2. Use the maketrans() function to remove punctuations from the nld_enp object. The maketrans() function is a function from the library str that is used to construct a transition table, i.e that it specifies a list of characters that need to be replaced in a string or the characters that need to be deleted from the string. To use this transition table, you can use the translate() function and apply that on a string.
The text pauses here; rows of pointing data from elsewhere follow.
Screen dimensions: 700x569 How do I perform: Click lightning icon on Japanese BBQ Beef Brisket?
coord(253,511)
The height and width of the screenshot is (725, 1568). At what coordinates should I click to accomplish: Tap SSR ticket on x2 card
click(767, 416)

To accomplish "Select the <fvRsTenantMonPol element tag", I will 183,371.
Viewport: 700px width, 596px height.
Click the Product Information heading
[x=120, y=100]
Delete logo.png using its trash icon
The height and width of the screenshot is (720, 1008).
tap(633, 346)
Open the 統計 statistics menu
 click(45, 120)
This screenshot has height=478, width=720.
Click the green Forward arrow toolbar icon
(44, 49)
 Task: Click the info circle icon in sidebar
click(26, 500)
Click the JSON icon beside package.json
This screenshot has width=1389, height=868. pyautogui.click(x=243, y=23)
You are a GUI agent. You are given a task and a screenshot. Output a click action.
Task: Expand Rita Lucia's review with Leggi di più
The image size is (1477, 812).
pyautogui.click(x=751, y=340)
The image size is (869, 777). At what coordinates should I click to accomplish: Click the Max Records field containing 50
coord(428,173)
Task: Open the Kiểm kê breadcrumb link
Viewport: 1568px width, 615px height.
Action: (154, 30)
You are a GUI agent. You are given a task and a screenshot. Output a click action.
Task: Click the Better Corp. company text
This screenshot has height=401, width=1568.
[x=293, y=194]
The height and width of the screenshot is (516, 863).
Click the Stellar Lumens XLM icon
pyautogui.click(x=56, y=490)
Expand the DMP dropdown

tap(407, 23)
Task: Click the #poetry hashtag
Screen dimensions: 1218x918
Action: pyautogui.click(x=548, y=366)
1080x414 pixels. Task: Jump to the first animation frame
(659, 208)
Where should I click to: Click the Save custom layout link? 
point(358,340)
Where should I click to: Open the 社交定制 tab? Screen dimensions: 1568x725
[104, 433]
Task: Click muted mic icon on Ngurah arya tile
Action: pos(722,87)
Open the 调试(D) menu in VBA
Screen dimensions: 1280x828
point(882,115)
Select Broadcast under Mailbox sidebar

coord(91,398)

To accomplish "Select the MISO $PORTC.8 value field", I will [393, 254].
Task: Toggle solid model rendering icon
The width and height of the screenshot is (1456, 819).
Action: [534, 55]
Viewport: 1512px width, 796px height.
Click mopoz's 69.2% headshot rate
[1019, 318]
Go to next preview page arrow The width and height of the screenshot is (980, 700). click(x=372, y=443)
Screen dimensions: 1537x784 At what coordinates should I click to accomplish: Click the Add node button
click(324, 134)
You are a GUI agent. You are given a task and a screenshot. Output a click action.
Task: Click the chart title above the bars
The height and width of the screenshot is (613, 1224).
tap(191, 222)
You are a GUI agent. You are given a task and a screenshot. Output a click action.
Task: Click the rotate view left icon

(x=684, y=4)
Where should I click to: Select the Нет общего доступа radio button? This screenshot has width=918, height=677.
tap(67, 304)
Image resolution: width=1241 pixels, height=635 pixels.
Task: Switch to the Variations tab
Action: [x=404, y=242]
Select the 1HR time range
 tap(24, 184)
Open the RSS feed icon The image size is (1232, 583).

It is also possible to use these functions to remove the punctuations. Similar to the example below, apply the maketrans() function to remove punctuations from the nld_eng array.
### Here you see an example on how to use the maketrans() function ###
# specify the list of characters that need to be replaced
str1 = "mtex"
# specify the list of characters with which the characters need to be replaced
str2 = "dwoo"
# specify the list of characters that needs to be deleted
str3 = "u"
# target string
temp_str = "text mining"
# using maketrans() to construct a translate table
table = temp_str.maketrans(str1, str2, str3)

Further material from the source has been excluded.